Ramiro BerrellezaOkteto
Ingredients
- 1/2 cup of dry hibiscus flowers (you can get them at any Mexican or Arab market)
- 1/2 pound of queso fresco (or mozzarella cheese; anything that melts is good)
- 1 package cream cheese
- fresh tortillas (buy the good stuff at the same place where you get the hibiscus flowers)
- 2 tablespoons of canola or peanut oil
For the green salsa
- 1 pound of tomatillos, roughly chopped
- 1 jalapeño pepper, roughly chopped
- 1 bunch of cilantro
- 1 clove of garlic
- 1/2 white onion
- 2 tablespoons of white vinegar
- salt
- pepper
Directions
- Put the dry hibiscus flowers in a bowl of water and let them hydrate for 30 minutes.
- While the hibiscus hydrates, prepare the salsa. Throw everything in a food processor, and pulse for a couple of minutes until thoroughly chopped. If the sauce is too thick, put in a tiny bit of water. Add salt and pepper to taste.
- Cut the cream cheese into little squares, and throw it in a small saucepan. Simmer it on medium heat until it softens. It’ll take 5 minutes or so. Throw in the queso fresco, and keep it on low heat while you finish. You want to keep it there until you serve it.
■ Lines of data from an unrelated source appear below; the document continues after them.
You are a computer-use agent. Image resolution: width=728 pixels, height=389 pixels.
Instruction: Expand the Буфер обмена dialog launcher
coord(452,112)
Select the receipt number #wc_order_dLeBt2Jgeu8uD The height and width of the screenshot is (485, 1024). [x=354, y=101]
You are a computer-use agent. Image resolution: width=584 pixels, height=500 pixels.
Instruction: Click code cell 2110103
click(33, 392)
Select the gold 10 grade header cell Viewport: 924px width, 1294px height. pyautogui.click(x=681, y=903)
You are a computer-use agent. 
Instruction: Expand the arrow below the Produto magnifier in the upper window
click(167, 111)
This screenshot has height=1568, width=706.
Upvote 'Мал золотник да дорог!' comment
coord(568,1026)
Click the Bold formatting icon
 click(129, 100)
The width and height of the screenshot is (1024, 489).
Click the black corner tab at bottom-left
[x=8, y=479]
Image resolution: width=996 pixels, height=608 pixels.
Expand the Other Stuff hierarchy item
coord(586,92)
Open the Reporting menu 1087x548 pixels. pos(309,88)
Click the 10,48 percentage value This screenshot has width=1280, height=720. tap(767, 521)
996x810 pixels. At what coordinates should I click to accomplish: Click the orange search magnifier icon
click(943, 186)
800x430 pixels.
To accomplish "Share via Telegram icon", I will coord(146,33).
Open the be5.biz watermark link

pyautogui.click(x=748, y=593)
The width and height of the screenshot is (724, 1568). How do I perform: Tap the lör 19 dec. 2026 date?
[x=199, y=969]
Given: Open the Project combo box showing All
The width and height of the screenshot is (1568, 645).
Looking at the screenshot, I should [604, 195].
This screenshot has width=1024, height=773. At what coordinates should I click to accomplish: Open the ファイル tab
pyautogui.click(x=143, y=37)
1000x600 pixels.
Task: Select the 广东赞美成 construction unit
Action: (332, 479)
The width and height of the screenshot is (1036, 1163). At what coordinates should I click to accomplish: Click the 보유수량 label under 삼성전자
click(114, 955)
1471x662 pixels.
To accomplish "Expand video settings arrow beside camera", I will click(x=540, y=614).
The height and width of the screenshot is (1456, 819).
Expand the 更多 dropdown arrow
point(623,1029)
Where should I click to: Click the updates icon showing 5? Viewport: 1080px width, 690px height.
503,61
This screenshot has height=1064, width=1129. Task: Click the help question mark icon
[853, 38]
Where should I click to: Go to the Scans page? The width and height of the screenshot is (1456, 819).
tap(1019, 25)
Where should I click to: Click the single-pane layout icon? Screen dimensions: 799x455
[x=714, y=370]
- Take the hibiscus flowers out of the water, and dry them well with a couple of paper towels.
- In a frying pan, heat two tablespoons of canola oil. Once it starts smoking, throw in the hibiscus flowers until they get crunchy. It’ll take a minute or two, so watch out!
- Heat the tortillas.
- When you’re ready to serve, bring the tortillas, the cheesy mixture, the hibiscus flowers and the green salsa to the table.
- To serve, grab a tortilla. Spread a good portion of the cheesy mixture into it, and top it with the hibiscus flowers and the green salsa.